Laghi deposita un’interrogazione su caccia al cinghiale e rischi causati dai Soa
Laghi chiede anzitutto quale sia il numero dei capi di cinghiale abbattuti complessivamente nell'ultimo triennio sul territorio regionale, e poi, a seguire, a chi sia affidato lo smaltimento dei Sottoprodotti di Origine Animale
CATANZARO - Se da un lato l'elevato numero di cinghiali in Calabria determina gravi danni alle attività agricole e rappresenta un rischio per la salute umana e animale, dall'altra si aggiungono rischi e danni che possono essere causati dai Soa (Sottoprodotti di Origine Animale) derivanti dall'attività venatoria. Per questo il Consigliere regionale Ferdinando Laghi ha depositato una interrogazione proprio in merito allo smaltimento dei sottoprodotti, derivati dalla caccia al cinghiale.
«Diverse le domande contenute nell'interrogazione - riporta la nota. Nello specifico, Laghi chiede anzitutto quale sia il numero dei capi di cinghiale abbattuti complessivamente nell'ultimo triennio sul territorio regionale, e poi, a seguire, a chi sia affidato lo smaltimento dei Soa e attraverso quali modalità; se siano stati adottati provvedimenti atti a garantire che tutte le operazioni relative allo smaltimento siano eseguite secondo la normativa vigente, onde evitare rischi di natura sanitaria e contaminazioni ambientali. Nell'interrogazione a risposta scritta, inoltre, Laghi chiede alla Giunta regionale se siano state individuate modalità e soggetti deputati al controllo di queste attività e se la regione Calabria abbia stipulato, direttamente o indirettamente, convenzioni con strutture autorizzate allo smaltimento dei Soa».
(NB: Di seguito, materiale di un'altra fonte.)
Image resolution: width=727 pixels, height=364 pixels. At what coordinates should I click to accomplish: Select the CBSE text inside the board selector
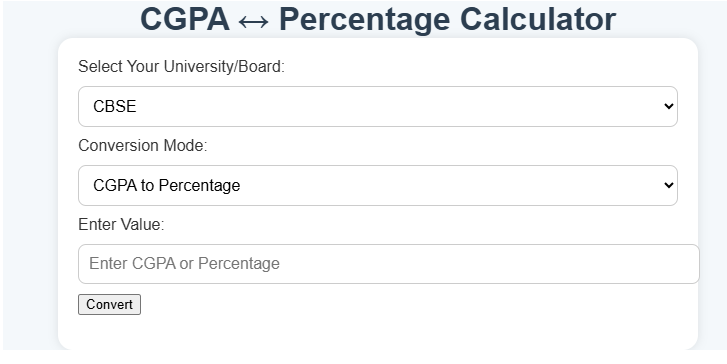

«La questione dello smaltimento dei sottoprodotti derivanti dalle attività venatorie sui cinghiali rappresenta un problema nel problema - dichiara il Consigliere Laghi - che rischia di aggiungere danno a danno, per l'impatto che i Soa, non correttamente smaltiti, hanno sull'ambiente e, conseguentemente, sulla salute pubblica, anche alla luce della peste suina (Psa) presente sul territorio regionale, che non può non annoverarsi tra i rischi più gravi».